El vídeo de Ceuta que nadie sabe si es real o una IA
Que una discusión sobre un vídeo acabe en una sección económica de internet es la primera paradoja. Las imágenes, difundidas con origen en Ceuta, muestran a una persona de rasgos finos que no responde al estereotipo que buena parte de la audiencia esperaba. En cuestión de horas, la incógnita se ha ramificado: ¿es una inteligencia artificial? ¿Es una persona trans? ¿Es simplemente un montaje más? No hay una sola respuesta verificada, y eso no frena las conclusiones.
El salto del asombro visual a la política es inmediato. Hay quien interpreta el vídeo como un símbolo de la presión migratoria y lanza acusaciones de deslealtad hacia la persona que aparece. Otra corriente, más escéptica, se agarra a la hipótesis de la IA y quita hierro al asunto: nada de lo que se ve debe tomarse al pie de la letra. Entre medias, los hay que se pierden en la jerga generacional y acaban preguntándose si están hablando de un humano o de un personaje sintético.

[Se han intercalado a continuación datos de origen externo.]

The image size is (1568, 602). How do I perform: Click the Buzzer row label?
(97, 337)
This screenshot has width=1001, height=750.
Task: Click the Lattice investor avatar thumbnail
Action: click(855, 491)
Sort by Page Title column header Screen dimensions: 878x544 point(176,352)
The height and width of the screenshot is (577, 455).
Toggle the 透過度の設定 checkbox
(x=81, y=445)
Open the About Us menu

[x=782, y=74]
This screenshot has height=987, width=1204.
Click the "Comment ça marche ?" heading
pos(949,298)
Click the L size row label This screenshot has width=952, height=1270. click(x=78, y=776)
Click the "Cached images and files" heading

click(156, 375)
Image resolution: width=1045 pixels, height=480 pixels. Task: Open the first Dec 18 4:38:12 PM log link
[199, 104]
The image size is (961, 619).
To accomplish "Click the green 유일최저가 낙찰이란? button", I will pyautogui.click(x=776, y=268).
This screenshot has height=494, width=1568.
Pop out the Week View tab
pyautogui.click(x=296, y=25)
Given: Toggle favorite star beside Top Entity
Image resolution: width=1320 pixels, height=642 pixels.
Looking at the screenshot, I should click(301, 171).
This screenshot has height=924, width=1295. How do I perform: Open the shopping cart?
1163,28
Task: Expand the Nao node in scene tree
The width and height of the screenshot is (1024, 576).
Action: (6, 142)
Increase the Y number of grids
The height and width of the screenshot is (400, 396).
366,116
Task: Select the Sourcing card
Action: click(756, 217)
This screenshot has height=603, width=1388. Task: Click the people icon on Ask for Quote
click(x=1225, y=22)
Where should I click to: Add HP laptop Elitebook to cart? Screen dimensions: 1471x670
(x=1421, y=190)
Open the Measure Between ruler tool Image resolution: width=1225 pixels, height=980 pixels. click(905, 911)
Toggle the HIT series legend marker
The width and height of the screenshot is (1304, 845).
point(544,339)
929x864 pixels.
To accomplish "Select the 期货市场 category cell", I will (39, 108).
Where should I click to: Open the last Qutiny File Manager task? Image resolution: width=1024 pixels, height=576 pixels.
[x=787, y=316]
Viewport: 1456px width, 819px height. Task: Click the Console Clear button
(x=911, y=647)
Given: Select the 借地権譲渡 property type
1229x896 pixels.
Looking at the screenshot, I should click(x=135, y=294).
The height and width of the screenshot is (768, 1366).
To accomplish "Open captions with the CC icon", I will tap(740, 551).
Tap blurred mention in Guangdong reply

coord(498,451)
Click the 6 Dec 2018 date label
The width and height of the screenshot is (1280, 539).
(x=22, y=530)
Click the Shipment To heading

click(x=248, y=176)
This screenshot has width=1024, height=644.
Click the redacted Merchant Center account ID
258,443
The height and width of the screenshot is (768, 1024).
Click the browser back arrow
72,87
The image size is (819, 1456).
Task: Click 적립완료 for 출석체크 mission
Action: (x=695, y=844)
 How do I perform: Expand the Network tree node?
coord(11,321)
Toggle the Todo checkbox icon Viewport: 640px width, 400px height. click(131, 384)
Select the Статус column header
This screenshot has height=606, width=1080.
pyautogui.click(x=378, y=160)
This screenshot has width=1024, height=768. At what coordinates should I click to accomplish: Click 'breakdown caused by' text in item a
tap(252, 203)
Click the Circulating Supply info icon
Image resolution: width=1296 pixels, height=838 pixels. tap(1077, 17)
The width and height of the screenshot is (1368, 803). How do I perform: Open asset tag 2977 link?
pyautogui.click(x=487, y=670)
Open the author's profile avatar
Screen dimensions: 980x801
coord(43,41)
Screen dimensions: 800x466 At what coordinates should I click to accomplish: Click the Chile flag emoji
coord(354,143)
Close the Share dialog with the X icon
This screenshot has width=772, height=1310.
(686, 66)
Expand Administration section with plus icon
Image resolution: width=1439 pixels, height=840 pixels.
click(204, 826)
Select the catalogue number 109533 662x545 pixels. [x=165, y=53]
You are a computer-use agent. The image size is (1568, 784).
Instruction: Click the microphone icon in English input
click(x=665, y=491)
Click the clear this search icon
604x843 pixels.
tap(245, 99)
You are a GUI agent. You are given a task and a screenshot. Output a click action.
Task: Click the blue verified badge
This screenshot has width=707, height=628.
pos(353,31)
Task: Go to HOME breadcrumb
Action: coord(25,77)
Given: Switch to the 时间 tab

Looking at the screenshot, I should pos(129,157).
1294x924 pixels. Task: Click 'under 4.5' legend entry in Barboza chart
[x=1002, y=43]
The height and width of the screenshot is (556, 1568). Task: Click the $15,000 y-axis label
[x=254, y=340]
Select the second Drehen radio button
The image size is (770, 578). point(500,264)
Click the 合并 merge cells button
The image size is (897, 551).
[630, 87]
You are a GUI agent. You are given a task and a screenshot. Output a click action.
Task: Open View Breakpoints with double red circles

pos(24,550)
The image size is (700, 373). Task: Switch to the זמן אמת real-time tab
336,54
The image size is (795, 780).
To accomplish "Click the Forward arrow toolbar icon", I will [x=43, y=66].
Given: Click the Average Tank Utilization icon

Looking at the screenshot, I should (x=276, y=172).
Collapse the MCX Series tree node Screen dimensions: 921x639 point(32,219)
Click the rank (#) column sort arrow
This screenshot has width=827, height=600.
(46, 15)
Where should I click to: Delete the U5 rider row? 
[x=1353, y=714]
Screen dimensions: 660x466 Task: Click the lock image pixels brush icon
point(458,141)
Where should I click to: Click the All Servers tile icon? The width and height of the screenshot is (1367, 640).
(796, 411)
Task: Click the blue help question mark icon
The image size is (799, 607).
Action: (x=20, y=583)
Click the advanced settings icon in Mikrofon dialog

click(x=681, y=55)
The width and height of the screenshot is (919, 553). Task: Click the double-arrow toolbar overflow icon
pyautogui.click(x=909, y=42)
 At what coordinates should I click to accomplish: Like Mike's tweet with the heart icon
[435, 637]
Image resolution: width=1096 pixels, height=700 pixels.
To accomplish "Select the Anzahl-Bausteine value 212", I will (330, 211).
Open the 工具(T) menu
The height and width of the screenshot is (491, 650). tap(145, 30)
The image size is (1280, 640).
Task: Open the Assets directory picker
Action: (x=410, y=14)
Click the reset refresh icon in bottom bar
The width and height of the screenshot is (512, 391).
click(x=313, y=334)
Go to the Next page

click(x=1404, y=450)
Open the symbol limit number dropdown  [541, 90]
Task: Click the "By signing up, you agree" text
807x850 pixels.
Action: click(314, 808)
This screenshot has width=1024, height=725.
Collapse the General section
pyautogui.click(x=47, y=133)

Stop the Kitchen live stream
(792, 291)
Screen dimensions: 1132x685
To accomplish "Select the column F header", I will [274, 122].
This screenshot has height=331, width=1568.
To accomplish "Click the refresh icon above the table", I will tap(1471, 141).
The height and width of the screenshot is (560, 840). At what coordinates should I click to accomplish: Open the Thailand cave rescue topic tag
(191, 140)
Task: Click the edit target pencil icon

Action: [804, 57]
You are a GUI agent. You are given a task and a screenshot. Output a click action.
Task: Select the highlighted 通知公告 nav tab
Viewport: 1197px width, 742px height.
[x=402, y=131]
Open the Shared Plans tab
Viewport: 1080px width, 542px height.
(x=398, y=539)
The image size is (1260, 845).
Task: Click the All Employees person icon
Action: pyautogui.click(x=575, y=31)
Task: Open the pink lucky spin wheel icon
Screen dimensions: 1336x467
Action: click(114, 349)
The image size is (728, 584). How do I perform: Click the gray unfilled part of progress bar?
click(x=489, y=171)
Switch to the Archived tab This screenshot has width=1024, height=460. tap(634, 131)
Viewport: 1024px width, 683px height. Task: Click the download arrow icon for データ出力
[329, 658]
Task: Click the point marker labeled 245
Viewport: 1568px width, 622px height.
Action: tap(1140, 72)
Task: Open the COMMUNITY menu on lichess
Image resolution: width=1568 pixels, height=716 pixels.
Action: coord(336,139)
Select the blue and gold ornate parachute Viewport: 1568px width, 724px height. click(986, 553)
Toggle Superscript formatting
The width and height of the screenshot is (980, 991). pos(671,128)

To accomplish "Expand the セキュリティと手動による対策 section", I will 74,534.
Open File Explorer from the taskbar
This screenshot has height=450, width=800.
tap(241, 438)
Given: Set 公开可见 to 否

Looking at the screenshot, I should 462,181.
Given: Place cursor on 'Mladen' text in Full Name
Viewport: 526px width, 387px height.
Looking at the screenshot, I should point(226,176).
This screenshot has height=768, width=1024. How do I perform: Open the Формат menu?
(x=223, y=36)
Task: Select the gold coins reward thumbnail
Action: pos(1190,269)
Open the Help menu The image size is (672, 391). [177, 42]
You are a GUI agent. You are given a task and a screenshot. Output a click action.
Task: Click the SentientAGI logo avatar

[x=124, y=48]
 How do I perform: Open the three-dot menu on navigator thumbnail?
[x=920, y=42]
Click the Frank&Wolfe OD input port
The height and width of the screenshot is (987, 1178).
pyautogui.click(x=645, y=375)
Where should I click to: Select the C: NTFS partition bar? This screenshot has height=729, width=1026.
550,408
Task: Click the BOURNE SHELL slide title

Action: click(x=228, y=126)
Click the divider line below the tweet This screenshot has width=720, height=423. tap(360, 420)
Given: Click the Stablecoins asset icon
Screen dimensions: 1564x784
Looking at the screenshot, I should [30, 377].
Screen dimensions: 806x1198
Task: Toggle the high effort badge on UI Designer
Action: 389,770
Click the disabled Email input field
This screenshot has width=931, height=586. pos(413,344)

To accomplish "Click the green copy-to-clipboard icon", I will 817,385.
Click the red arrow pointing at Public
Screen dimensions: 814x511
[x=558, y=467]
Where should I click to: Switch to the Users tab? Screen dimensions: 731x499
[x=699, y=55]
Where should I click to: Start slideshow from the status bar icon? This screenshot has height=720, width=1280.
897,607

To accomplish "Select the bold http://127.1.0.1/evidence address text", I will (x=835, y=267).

El problema es que nadie ha aportado una prueba de origen. Ni del vídeo, ni de la identidad, ni del contexto. La conversación avanza con la solidez de un castillo de naipes. A las cuatro de la madrugada, la actividad seguía, con el eslogan «FREE ZOUHAM» como telón de fondo: una referencia que nadie explica y que solo añade capas de ruido.
Lo más revelador es el desplazamiento de la conversación. Lo que parece una curiosidad tecnológica acaba convertido en una trinchera sobre migración, género y confianza en lo que vemos. Si la imagen es falsa, el problema es cómo se fabrican certezas sobre mentiras. Si es real, el problema es cómo se descarta a una persona por no encajar en el molde. En ambos casos, el vídeo ha dejado de ser el asunto: somos nosotros.